Veyan told his stepmother, Shelene Veyan, about being cut. Shelene, a competitive swimmer in Arizona, began telling Veyan about how she wanted to make a great club swimming team as a teenager, but didn’t make it. She didn’t let the rejection stop her. Shelene began training during morning practices and found time to do extra work on her own.
“If you want to get something done,” she told Veyan, “you have to put in the work.”
So Veyan did. He found a recreational team to play for that Spring, and put in time in the gym and in the batting cages to improve his game. The next year, he made W.T. Woodson High School’s baseball team the next year.
“That experience changed my mindset a ton,” Veyan said. “If I fail at something, I can’t pout and say it’s unfair. As humans, we tend to think we can do everything, but when we fail, we just give up. I don’t want to let myself down by doing that.”
Veyan begins his freshman year at Manor College in September, where he’ll study Accounting and play for the Blue Jays baseball team in the Spring.
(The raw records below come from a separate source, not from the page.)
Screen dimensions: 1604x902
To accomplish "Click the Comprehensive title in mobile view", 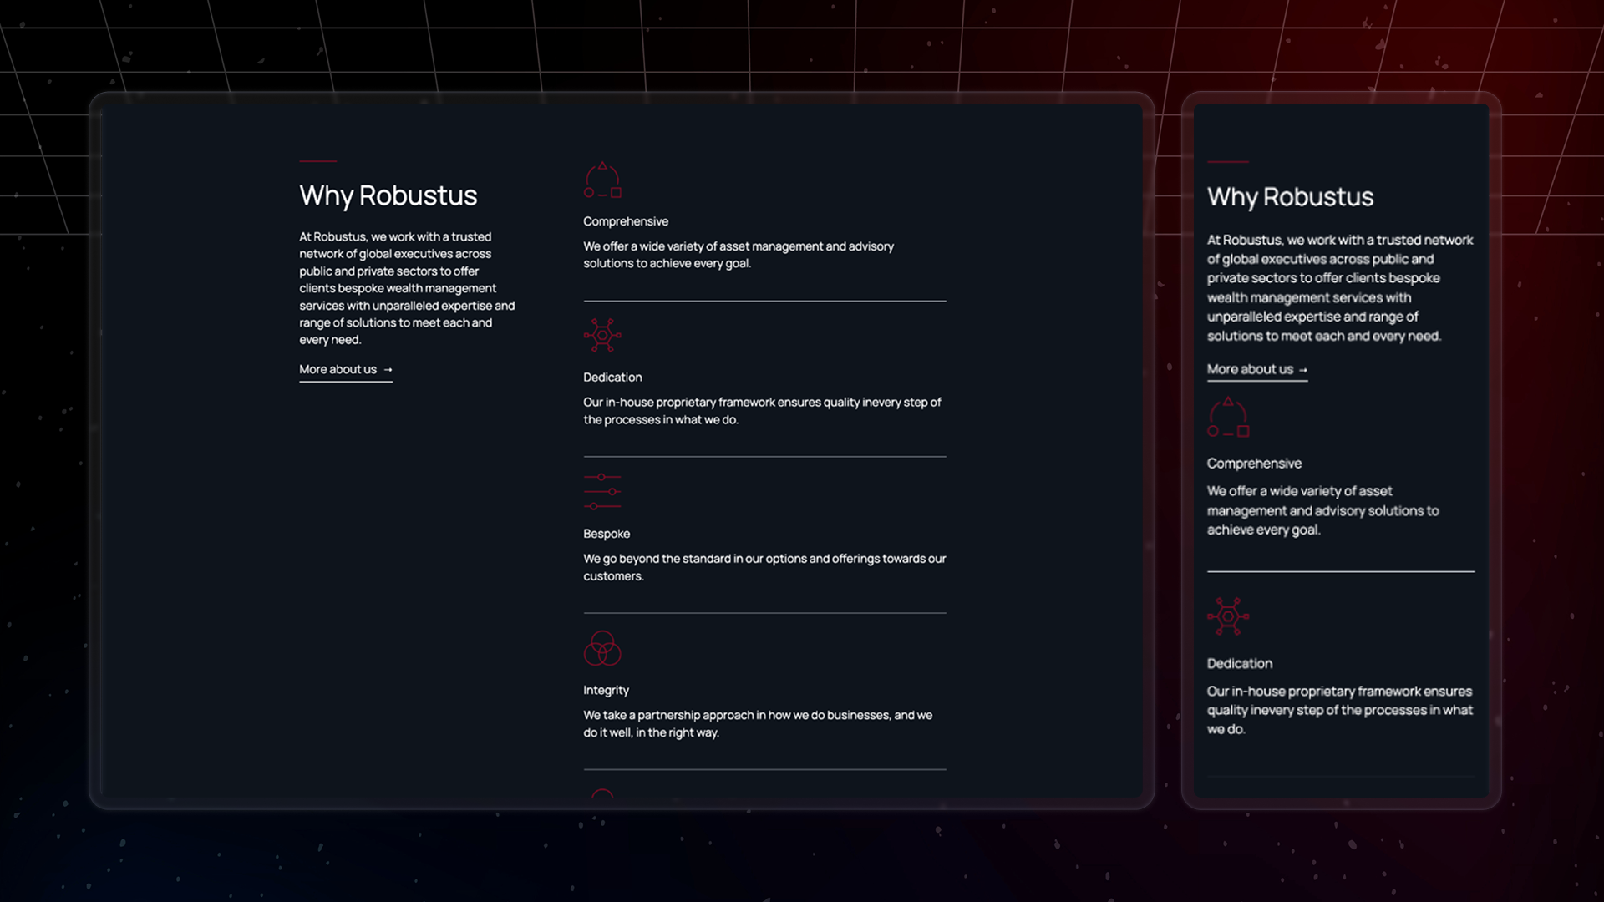I will pos(1253,464).
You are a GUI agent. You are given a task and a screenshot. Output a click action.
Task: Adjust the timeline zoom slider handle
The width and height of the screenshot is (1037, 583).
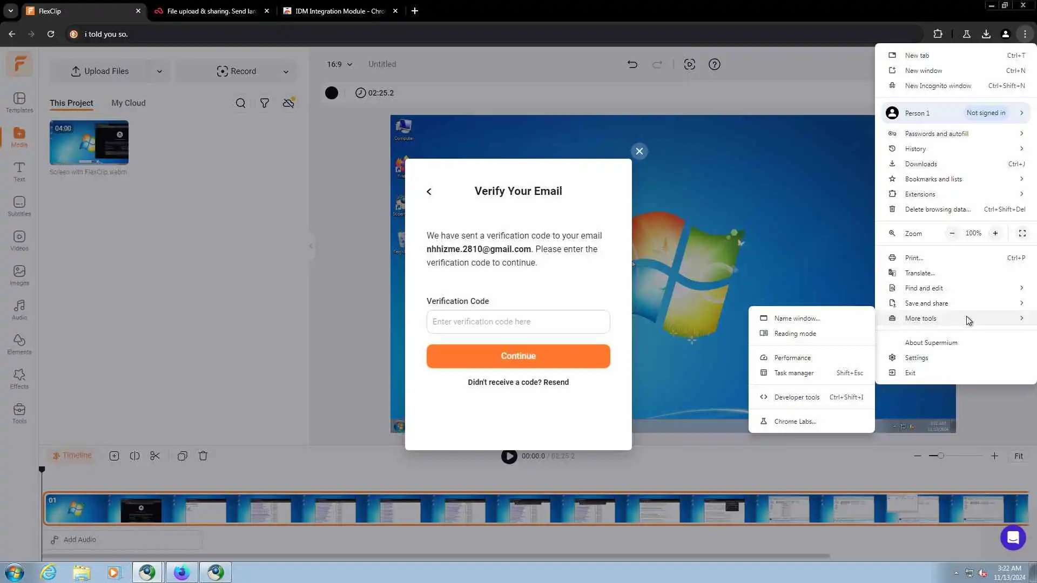pyautogui.click(x=940, y=456)
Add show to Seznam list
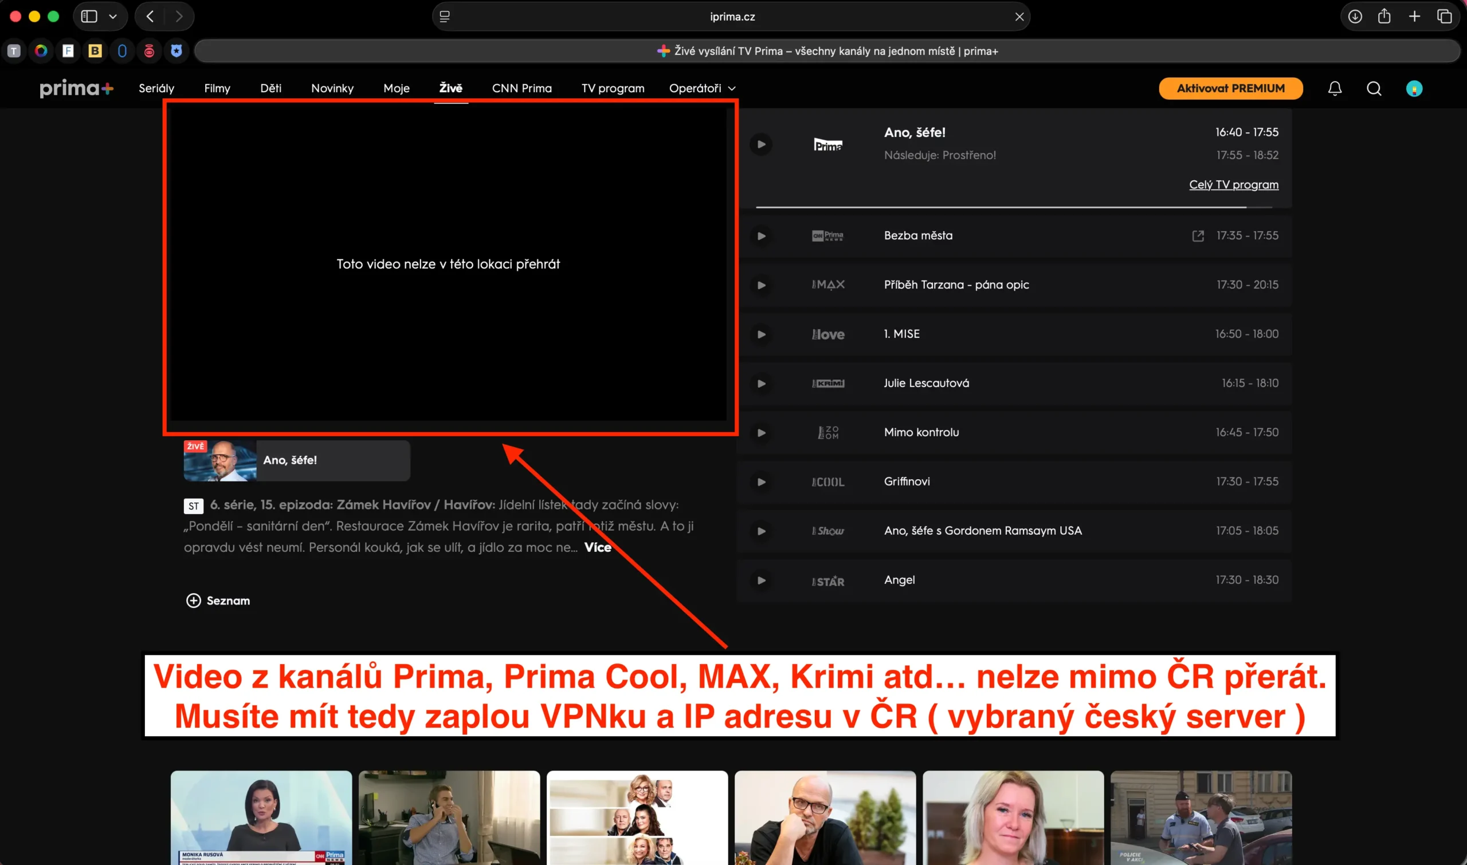The width and height of the screenshot is (1467, 865). (218, 600)
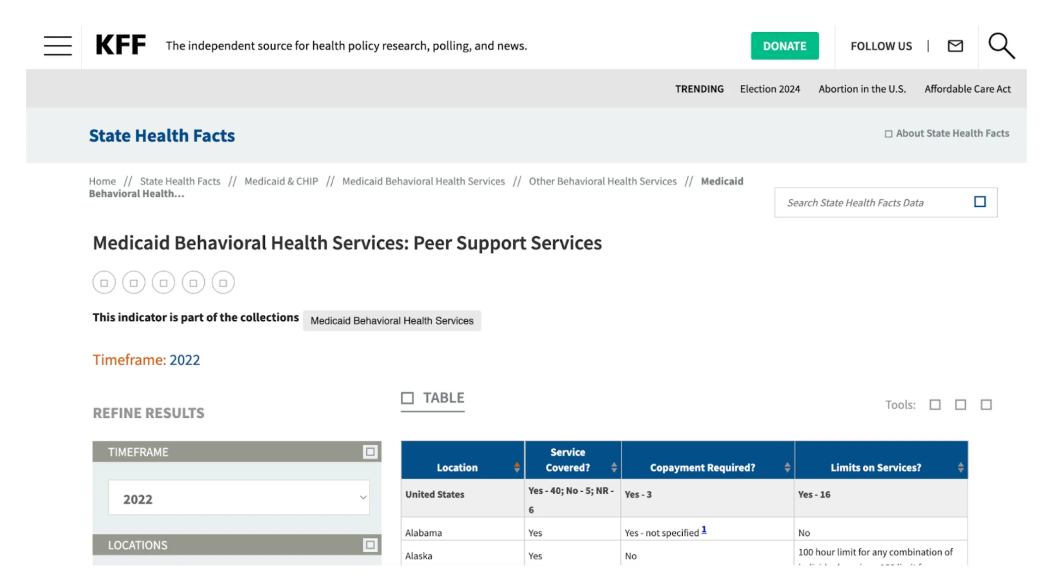Collapse the TIMEFRAME panel toggle

point(370,452)
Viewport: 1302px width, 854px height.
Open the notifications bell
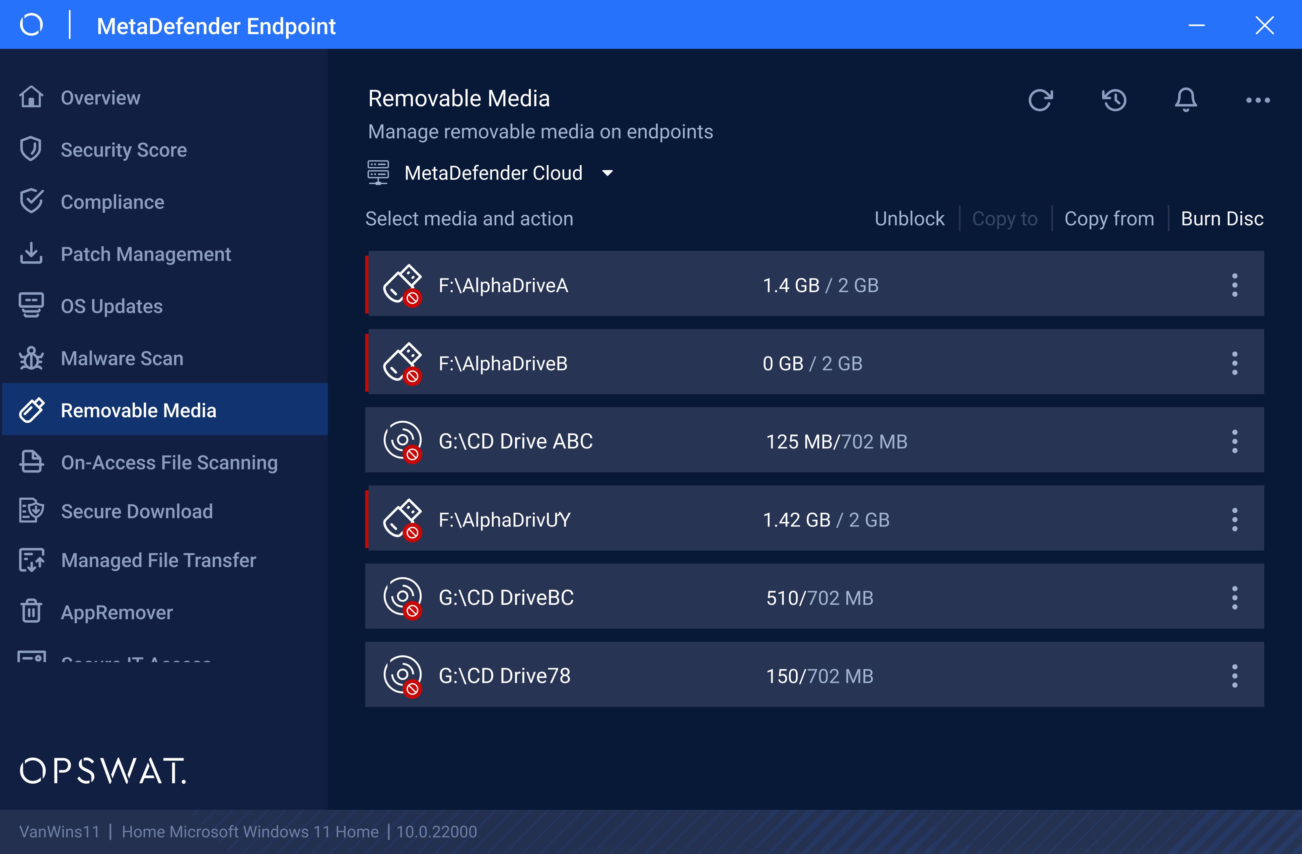pyautogui.click(x=1185, y=100)
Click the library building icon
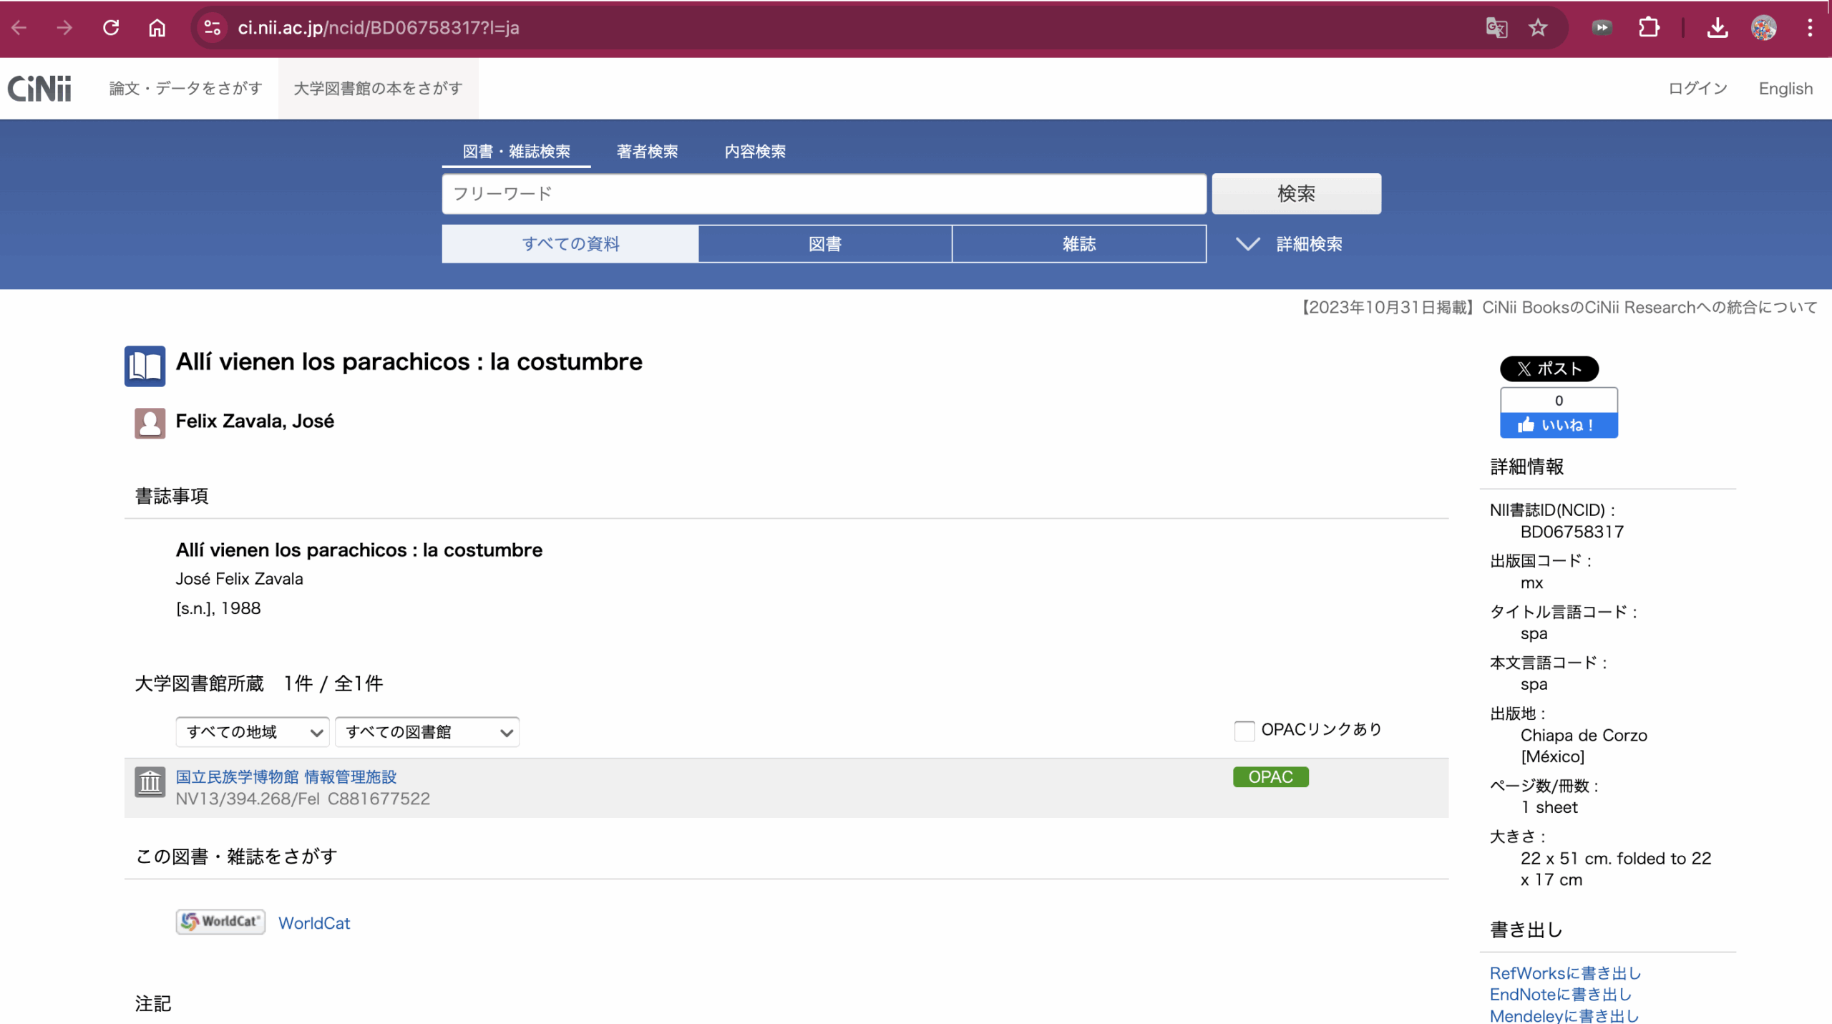 (x=150, y=782)
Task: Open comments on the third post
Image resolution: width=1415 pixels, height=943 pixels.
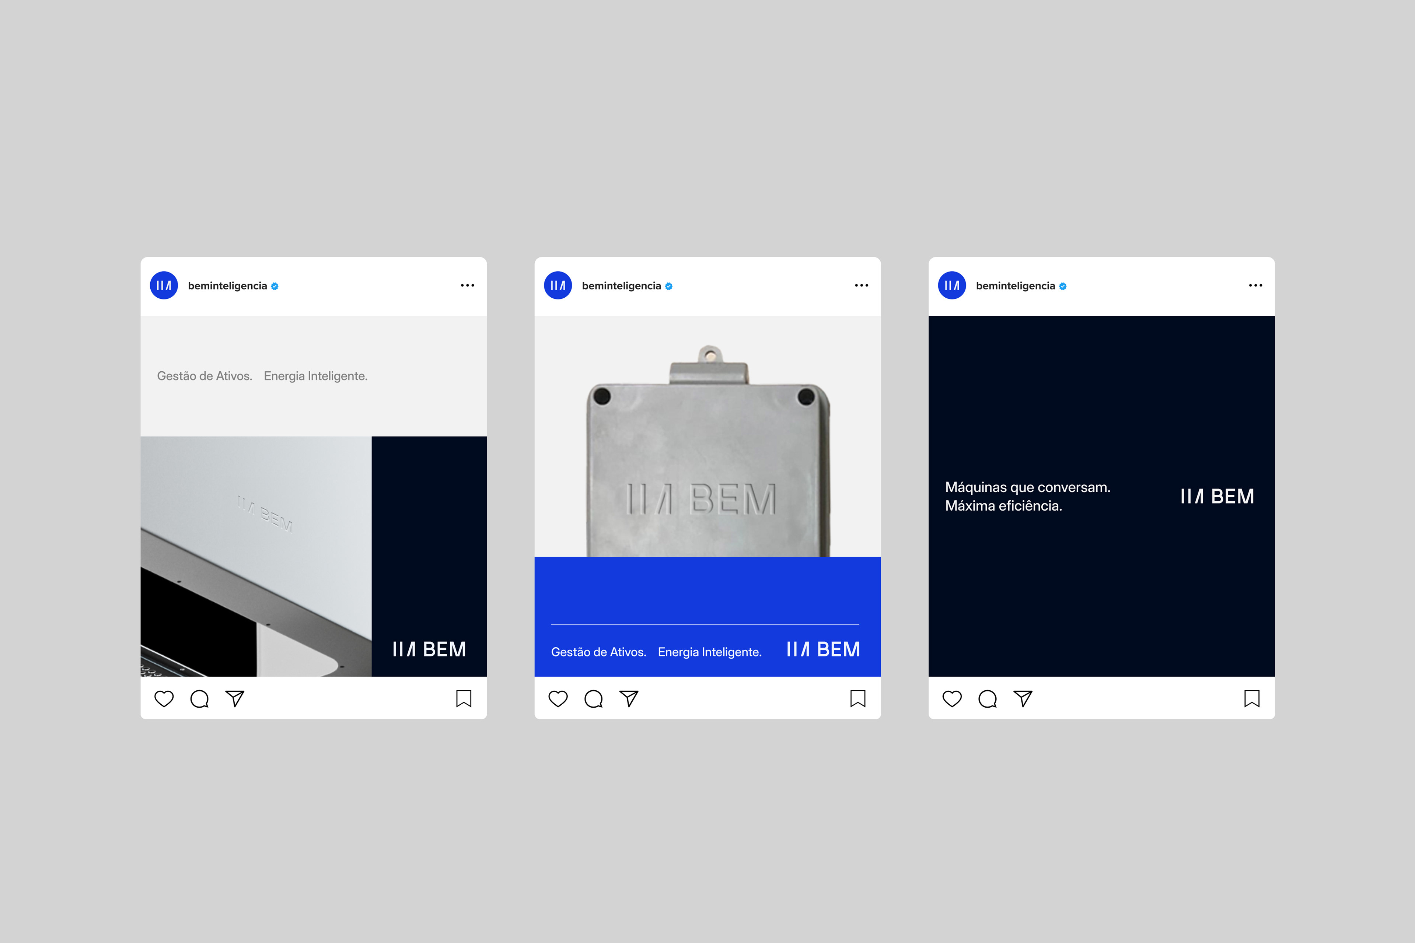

From Fairfax, Virginia, he’s among the Blue Jays traveling the farthest from their homes to attend college at Manor. Veyan has only been to Philadelphia once, driving through on the way to Manor’s Open House in November.
“Honestly, one of the easiest answers is to go to a Phillies game,” Veyan said of what he wants to do in Philadelphia. “I just want to explore the city overall, check out the monuments and the city as a whole.”
Coming to Manor, Veyan wants people to know that baseball isn’t his entire life. He’s not an intense person, especially outside of sports, and likes to be outgoing. Veyan loves playing cards – which he learned from his grandfather – and can be caught playing a game of Madden or MarioKart in his free time.
What he’s most excited for is the chance to bring his own love of baseball to Manor.
“I want to bring that love of baseball that I’ve experienced and to give that feeling to others,” Veyan said.